▸ Excerpt provided:

I'll give it a go! Not very confident though, I've seen how fast they can move. Going to have to move them twice as it's quite a big job. I'll transfer them into my old unused chameleon vivexotic viva viv whilst the old enclosure (stupidly heavy glass one) is striped and removed and the new one is set up. Decided to go for the extra large vivexotic viva arboreal so they'll have loads of space and I get front opening doors. Access from the top is a pain especially with all the heating and lighting in the way.


----------



## _simon_ (Nov 27, 2007)

Managed to catch them today! They're all moved across to my old vivexotic viva chameleon viv. Oddly they seem happier, all bright green and basking before the lights went out. The females have been mostly brown in the glass tank.


----------



## _simon_ (Nov 27, 2007)

Bit of an update. The new enclosure is taking slightly longer than I thought mainly because it's costing more than I anticipated. I was going to get a big vivexotic viva but with deciding to live plant I wanted to play it safe with glass rather than wood. So I'm using a new exo terra 90x45x60 with the new style cabinet underneath. As you can see the drainage, membrane and substrate is in. The coco panels are stuck to the sides. There's a 12% Arcadia T5 on it's way to me for the UV and I have an Arcadia Plant Pro T5 for the plants. Those are going into a Maxibright twin T5 (the white unit sat on the shelf underneath). I've got a mass of wood sat outside waiting for me to choose the best bits and I need to go plant shopping. 

I know people add waterfalls and then always seem to remove them but I wanted one anyway. I've never had one and want to try, mainly so that the anoles have the option of drinking when they want to rather than waiting for the mister to come on. I faffed about with ideas for making my own but I wasn't happy with how they could be maintained or taken apart if the pump had a problem so I gave in and ordered a large exo terra waterfall.

The cork and assorted seed pods are just chucked in for now.


----------



## _simon_ (Nov 27, 2007)

Nearly finished. More substrate to go in, mister to sort and I need to get the T5 unit suspended.


----------



## Bradley (Aug 26, 2009)

Looks great! Anoles are so underrated and with how cheap they are more people should keep and breed them.


----------



## David V (Jan 3, 2009)

▸ Record set:
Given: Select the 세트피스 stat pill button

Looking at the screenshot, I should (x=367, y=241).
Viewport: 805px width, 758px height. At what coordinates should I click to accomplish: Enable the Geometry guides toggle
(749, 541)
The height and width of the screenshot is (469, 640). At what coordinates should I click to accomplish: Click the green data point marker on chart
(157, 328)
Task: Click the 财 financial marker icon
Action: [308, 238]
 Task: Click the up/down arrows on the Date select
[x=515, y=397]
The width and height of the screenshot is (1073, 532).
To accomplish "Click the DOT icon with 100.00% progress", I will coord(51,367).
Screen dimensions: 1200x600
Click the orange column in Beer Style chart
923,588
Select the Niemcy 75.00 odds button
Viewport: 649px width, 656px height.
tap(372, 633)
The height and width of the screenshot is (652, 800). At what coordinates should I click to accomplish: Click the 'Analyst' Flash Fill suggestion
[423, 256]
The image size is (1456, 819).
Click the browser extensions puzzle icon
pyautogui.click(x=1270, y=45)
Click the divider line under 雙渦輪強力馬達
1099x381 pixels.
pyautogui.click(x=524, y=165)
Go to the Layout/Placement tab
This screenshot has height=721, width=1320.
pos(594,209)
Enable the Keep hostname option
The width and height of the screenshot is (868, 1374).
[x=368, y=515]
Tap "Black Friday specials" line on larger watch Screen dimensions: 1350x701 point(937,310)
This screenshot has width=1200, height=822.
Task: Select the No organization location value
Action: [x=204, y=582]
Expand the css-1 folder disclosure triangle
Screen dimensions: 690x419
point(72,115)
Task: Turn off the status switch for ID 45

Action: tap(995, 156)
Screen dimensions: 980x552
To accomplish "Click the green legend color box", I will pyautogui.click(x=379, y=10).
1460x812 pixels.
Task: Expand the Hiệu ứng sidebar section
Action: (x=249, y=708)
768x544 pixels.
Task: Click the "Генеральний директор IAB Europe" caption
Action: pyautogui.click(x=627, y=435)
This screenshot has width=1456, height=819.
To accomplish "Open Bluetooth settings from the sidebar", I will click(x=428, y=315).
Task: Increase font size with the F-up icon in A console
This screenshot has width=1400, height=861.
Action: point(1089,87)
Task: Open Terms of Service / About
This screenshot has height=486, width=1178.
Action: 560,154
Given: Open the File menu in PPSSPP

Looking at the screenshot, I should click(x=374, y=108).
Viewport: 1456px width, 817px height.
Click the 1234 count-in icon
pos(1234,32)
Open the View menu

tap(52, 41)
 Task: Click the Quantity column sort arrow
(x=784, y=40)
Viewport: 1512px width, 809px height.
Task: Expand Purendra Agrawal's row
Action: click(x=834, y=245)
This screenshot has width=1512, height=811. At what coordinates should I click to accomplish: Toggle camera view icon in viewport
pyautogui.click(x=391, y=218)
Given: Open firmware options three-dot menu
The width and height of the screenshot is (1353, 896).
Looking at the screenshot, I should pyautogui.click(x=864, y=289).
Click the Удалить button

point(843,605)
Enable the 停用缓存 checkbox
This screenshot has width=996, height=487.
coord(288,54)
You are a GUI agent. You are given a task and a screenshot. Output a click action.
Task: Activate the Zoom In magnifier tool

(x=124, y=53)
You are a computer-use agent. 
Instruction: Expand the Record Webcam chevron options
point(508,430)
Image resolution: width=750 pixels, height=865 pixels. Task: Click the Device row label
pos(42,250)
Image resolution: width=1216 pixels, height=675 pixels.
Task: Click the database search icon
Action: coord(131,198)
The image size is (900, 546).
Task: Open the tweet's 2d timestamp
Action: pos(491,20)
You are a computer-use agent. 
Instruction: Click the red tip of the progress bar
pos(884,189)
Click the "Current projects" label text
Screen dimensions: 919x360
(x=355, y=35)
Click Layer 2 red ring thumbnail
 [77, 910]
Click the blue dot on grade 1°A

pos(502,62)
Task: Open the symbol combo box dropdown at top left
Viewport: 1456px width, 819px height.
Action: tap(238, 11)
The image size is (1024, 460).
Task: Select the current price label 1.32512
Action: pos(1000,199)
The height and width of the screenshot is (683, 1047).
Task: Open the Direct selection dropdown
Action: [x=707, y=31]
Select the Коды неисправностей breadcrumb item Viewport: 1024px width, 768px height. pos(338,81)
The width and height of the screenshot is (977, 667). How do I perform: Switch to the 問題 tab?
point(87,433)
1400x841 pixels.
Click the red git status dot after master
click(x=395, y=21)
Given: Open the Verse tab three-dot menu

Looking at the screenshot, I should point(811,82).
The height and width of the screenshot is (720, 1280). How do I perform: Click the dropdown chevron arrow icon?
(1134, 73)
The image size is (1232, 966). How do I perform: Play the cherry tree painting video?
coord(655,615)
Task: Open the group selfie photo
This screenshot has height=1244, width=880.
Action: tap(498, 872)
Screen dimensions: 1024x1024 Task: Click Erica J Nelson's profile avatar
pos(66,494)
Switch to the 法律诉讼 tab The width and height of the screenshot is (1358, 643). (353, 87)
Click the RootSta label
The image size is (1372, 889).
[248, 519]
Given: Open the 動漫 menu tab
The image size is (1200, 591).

▸ Problems to work on:
(a) Please repeat a passage from the anole enclosure thread word for word, beginning at the words that have "Nearly finished. More" and stopping after "and breed them.".
(b) Rewrite the paragraph of the anole enclosure thread that opens "I know people add waterfalls" in a shorter form, keeping its main facts.
Work only from the anole enclosure thread, not from the items.

▸ Answer list:
(a)
Nearly finished. More substrate to go in, mister to sort and I need to get the T5 unit suspended.


----------



## Bradley (Aug 26, 2009)

Looks great! Anoles are so underrated and with how cheap they are more people should keep and breed them.

(b) People often add waterfalls and later remove them, but I wanted one anyway. I've never had one, and it lets the anoles drink when they want instead of waiting for the mister. Homemade designs seemed hard to maintain or take apart if the pump failed, so I ordered a large exo terra waterfall.